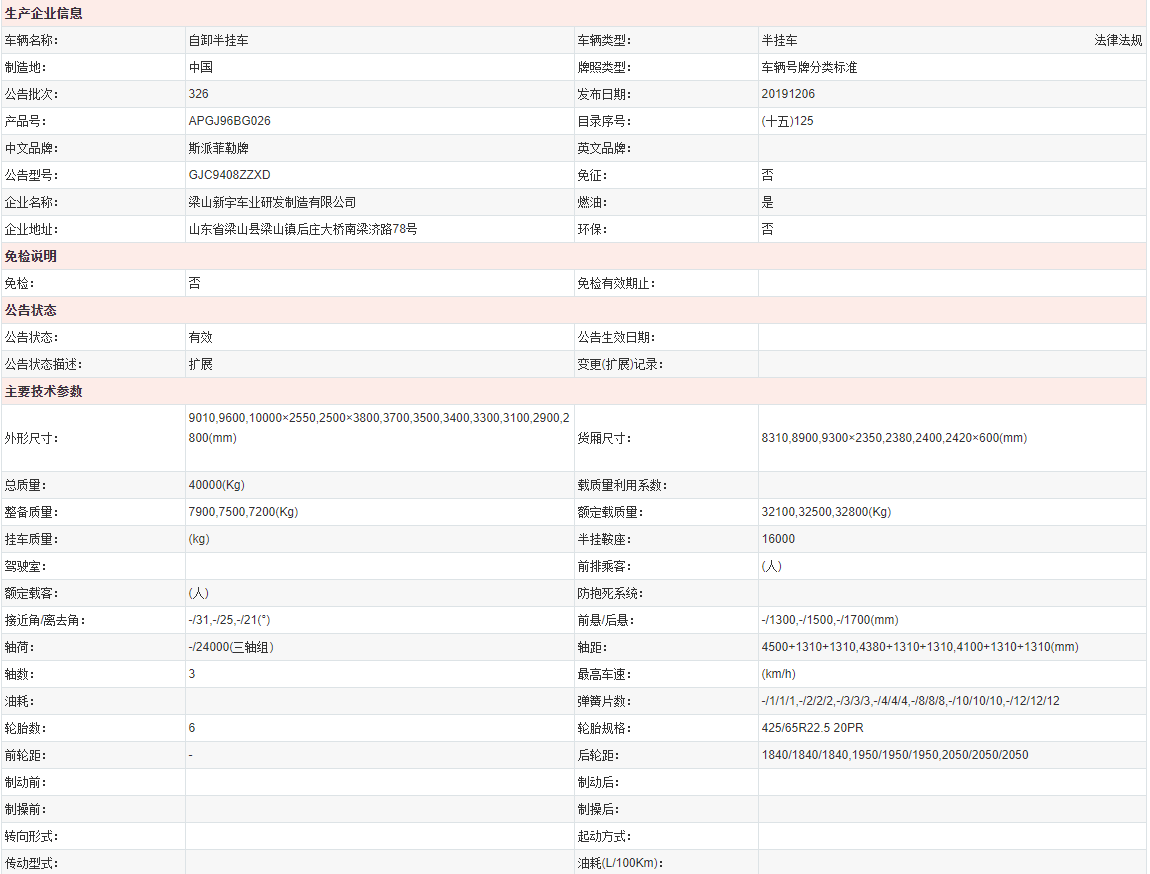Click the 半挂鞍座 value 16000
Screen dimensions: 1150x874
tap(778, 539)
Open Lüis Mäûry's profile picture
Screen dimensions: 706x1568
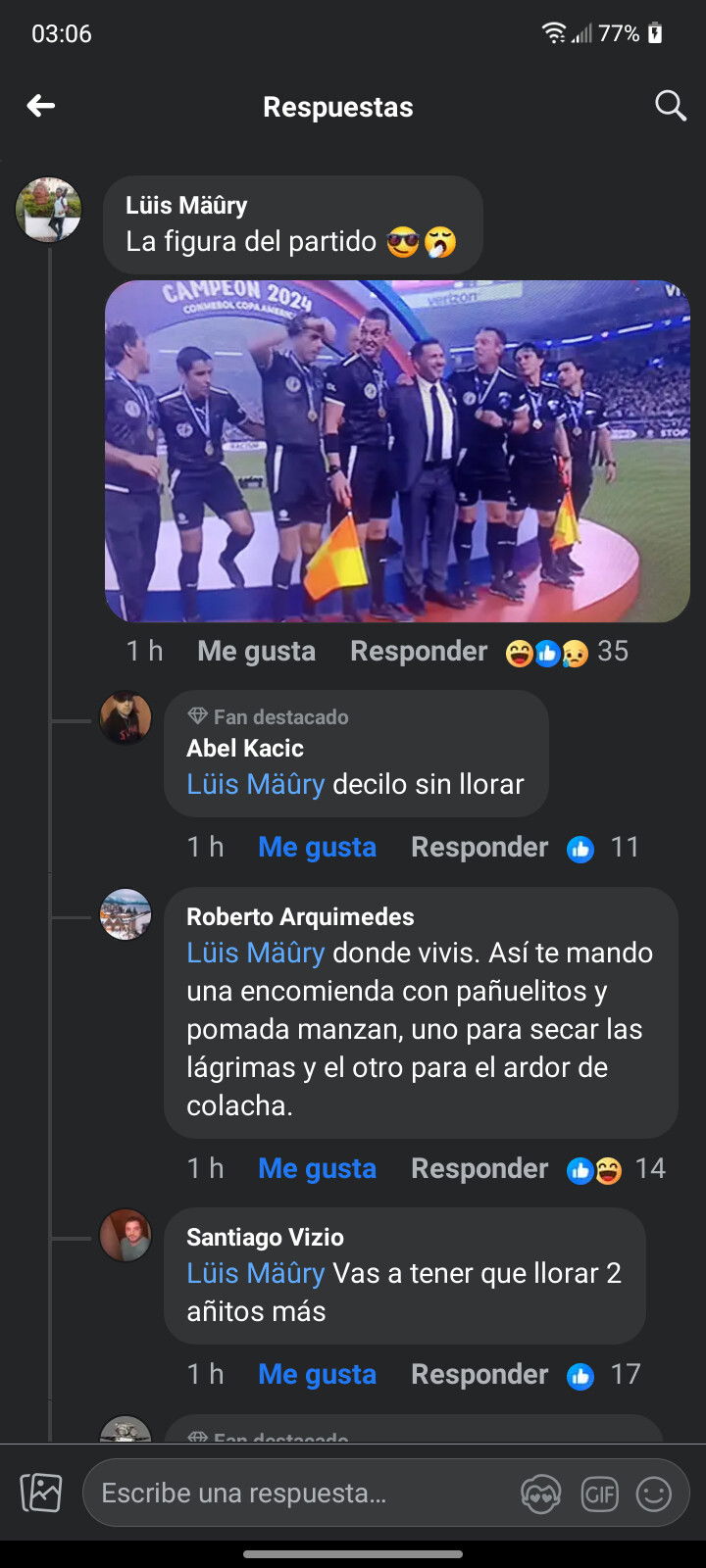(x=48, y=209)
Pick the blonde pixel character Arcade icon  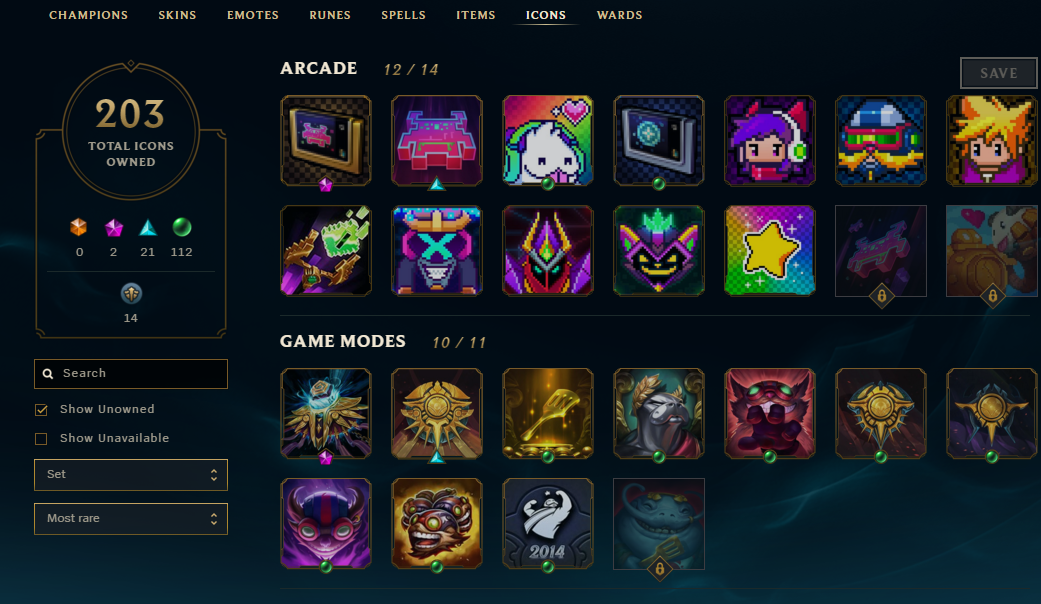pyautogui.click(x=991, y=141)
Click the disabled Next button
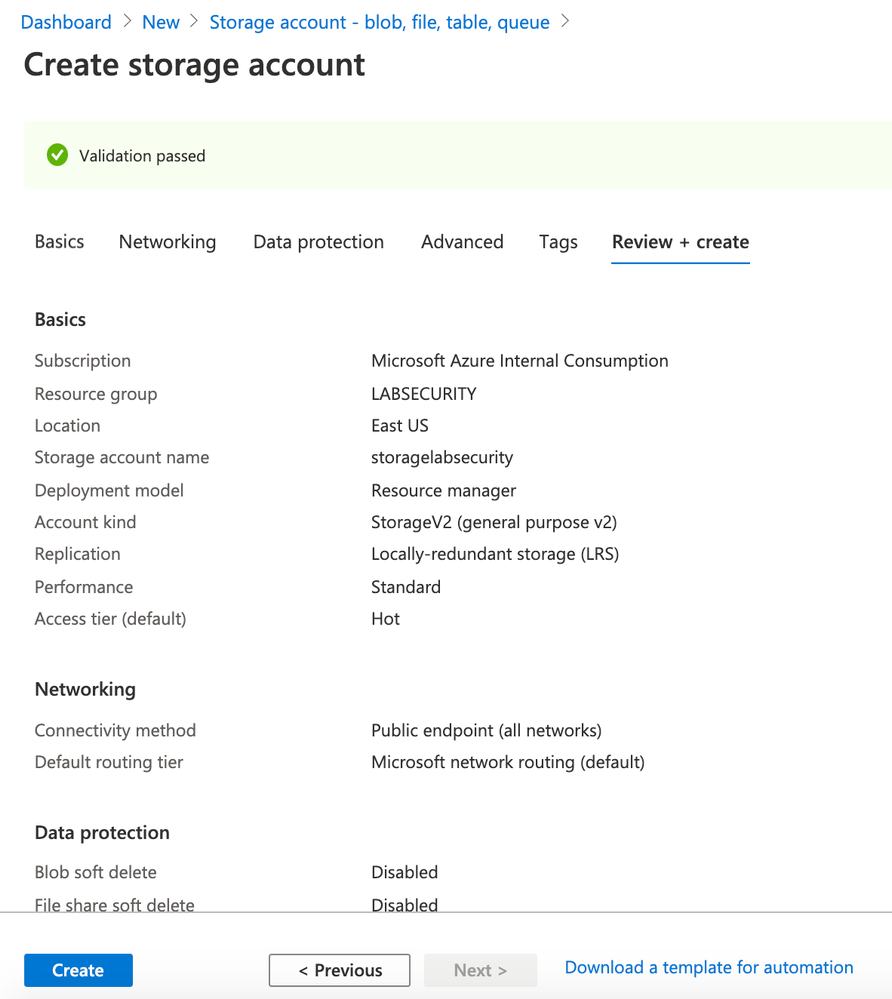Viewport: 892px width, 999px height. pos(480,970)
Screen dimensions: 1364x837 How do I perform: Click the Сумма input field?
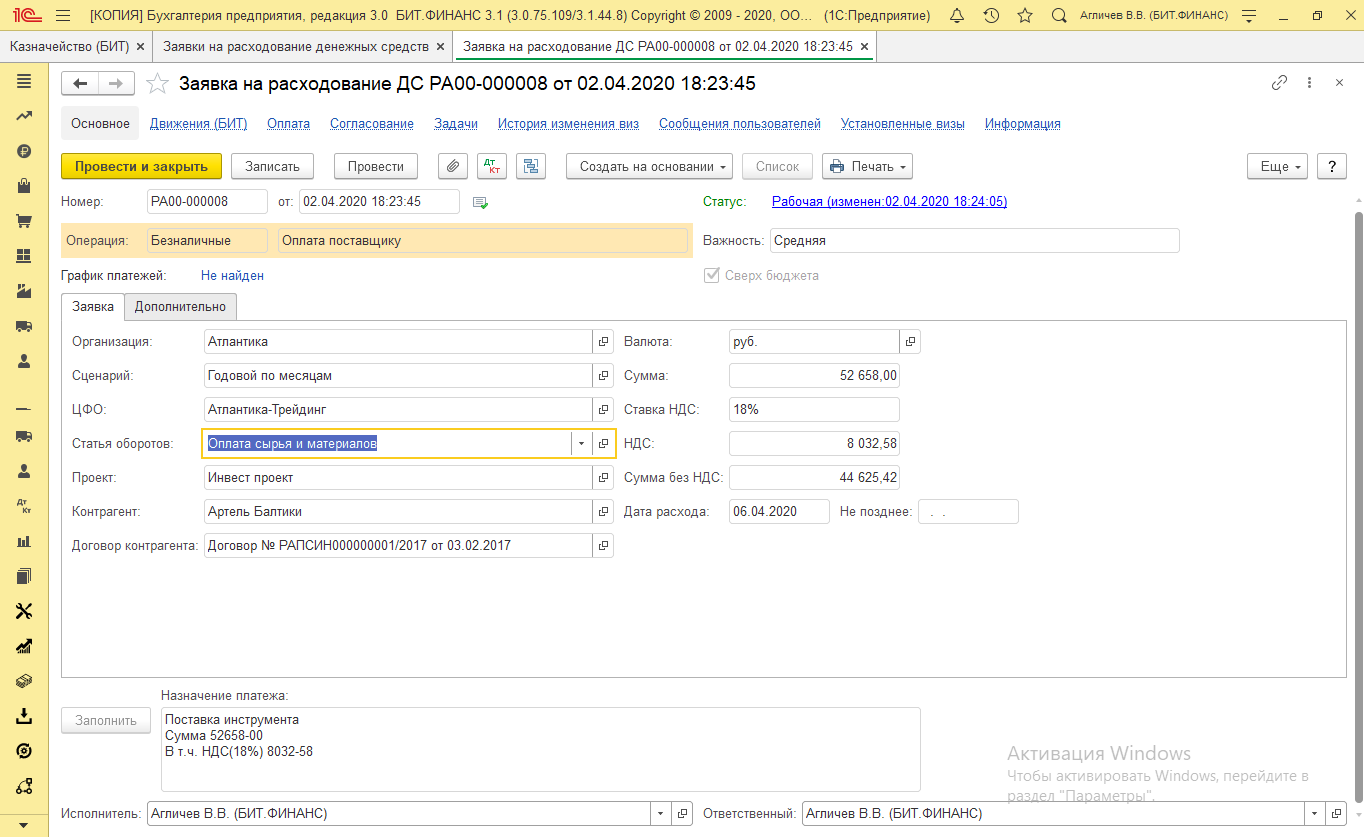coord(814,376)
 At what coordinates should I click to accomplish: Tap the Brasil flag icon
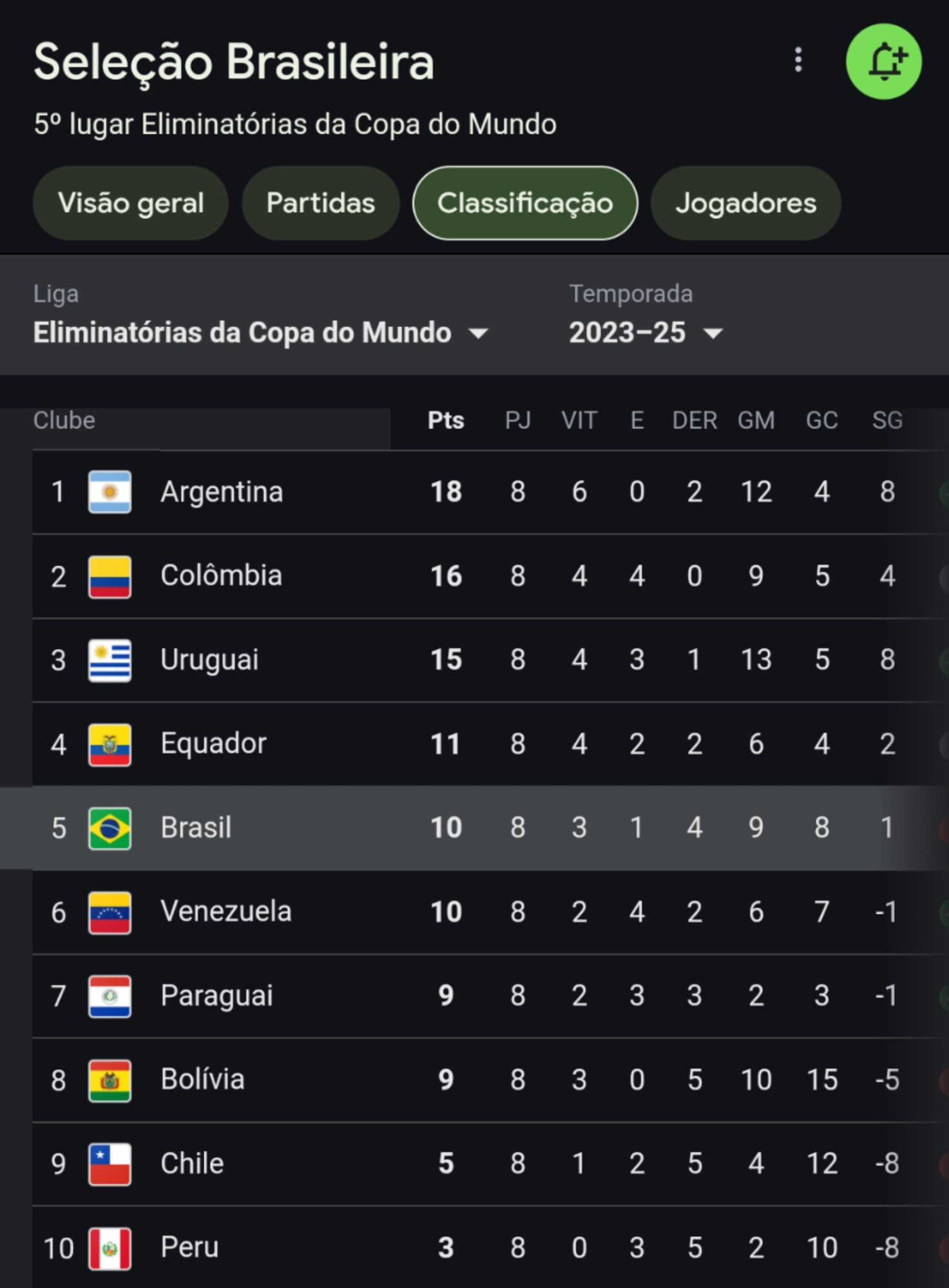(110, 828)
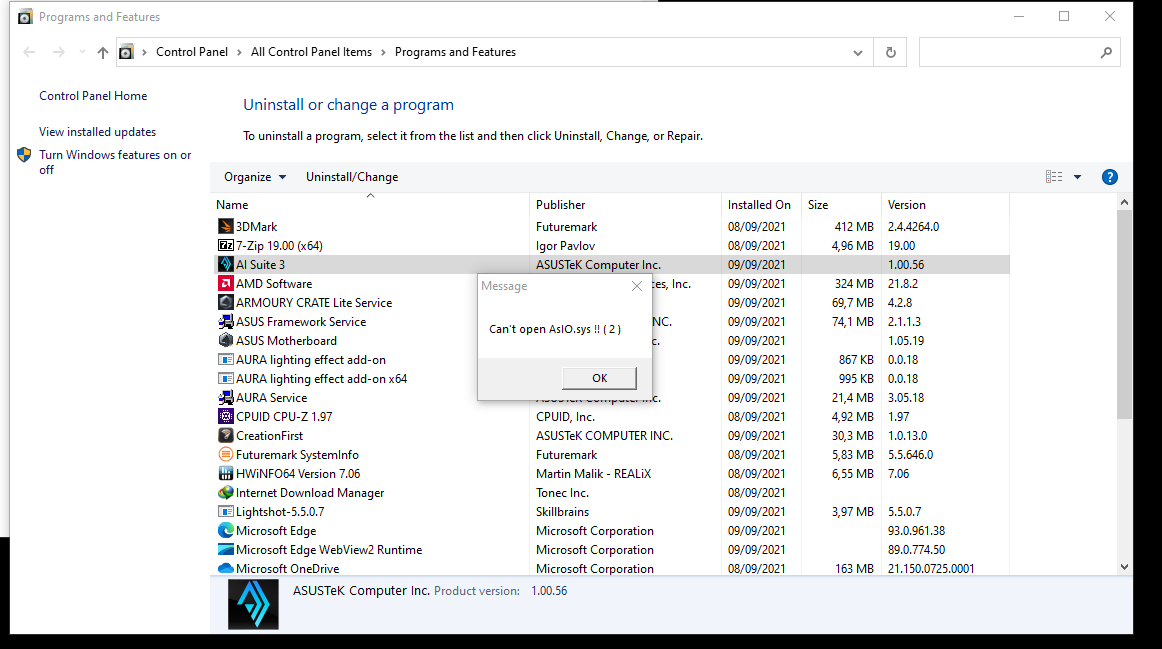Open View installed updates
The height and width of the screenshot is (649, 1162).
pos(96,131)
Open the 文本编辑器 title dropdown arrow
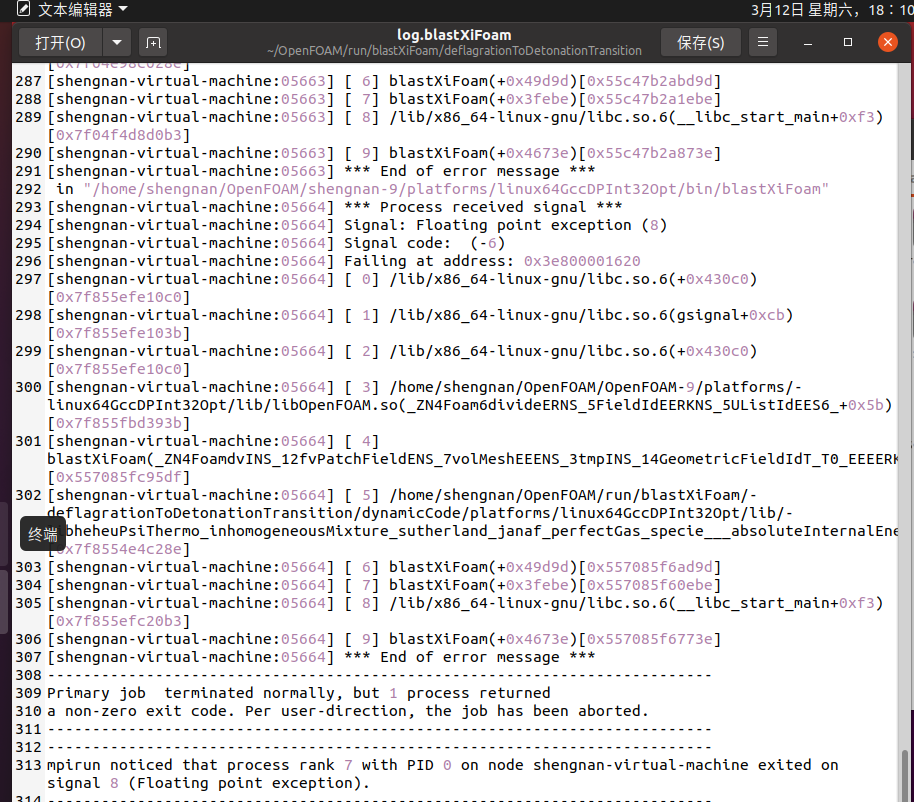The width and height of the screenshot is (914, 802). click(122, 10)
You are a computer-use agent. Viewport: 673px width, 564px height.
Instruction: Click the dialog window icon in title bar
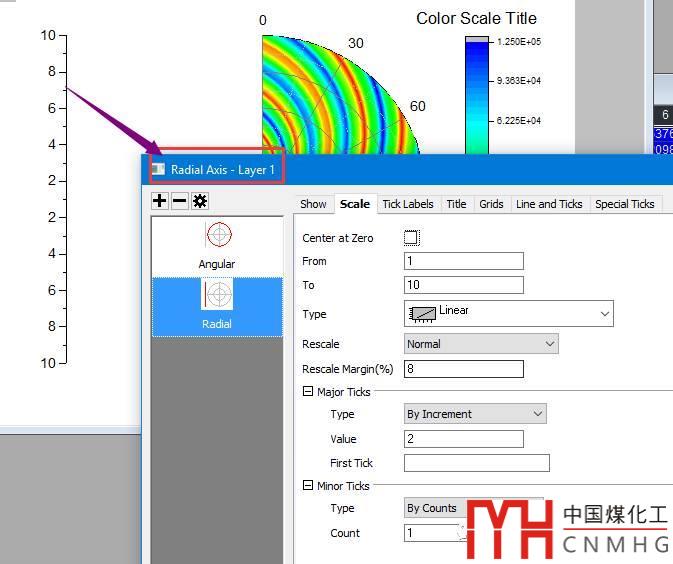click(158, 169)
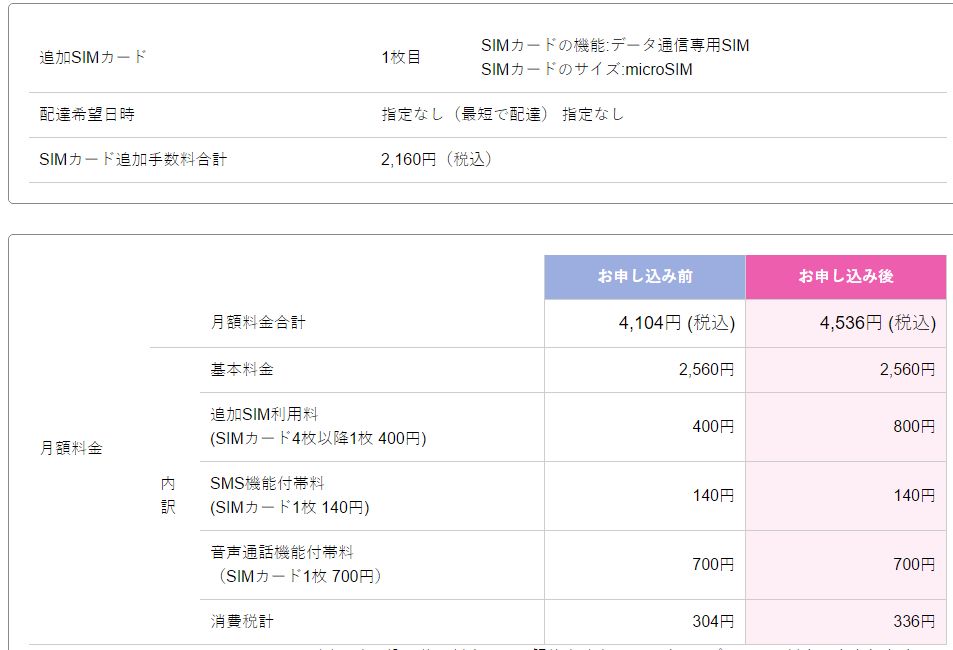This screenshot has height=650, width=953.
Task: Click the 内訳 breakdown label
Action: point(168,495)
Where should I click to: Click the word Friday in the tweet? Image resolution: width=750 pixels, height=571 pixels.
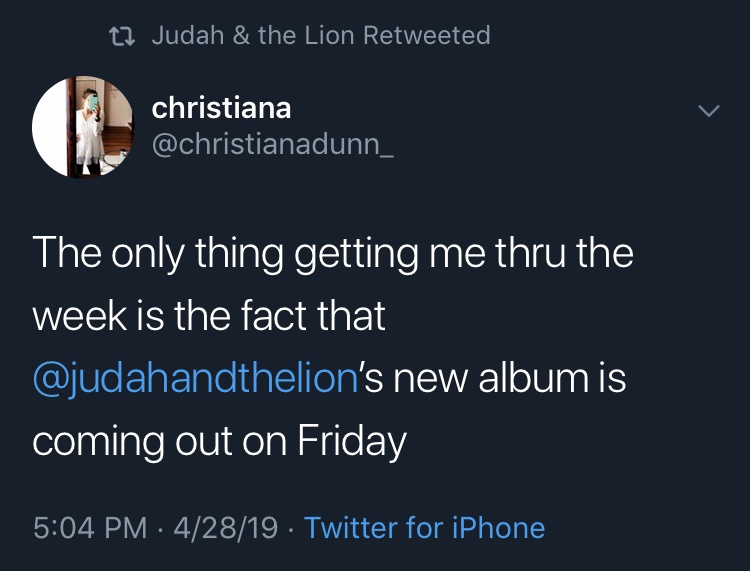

---+---

◆ **Task directions**
All lines from the one holding "Open the 文本编辑器 title dropdown arrow" through the last line of the entries, and nothing else, are to be output exactly; leave out the pictures.

◆ **Task response**
Open the 文本编辑器 title dropdown arrow
The width and height of the screenshot is (914, 802). click(122, 10)
You are a computer-use agent. Viewport: 673px width, 564px height.
Instruction: Click the dialog window icon in title bar
click(158, 169)
This screenshot has height=650, width=953.
Task: Click the 内訳 breakdown label
Action: point(168,495)
Where should I click to: Click the word Friday in the tweet? Image resolution: width=750 pixels, height=571 pixels.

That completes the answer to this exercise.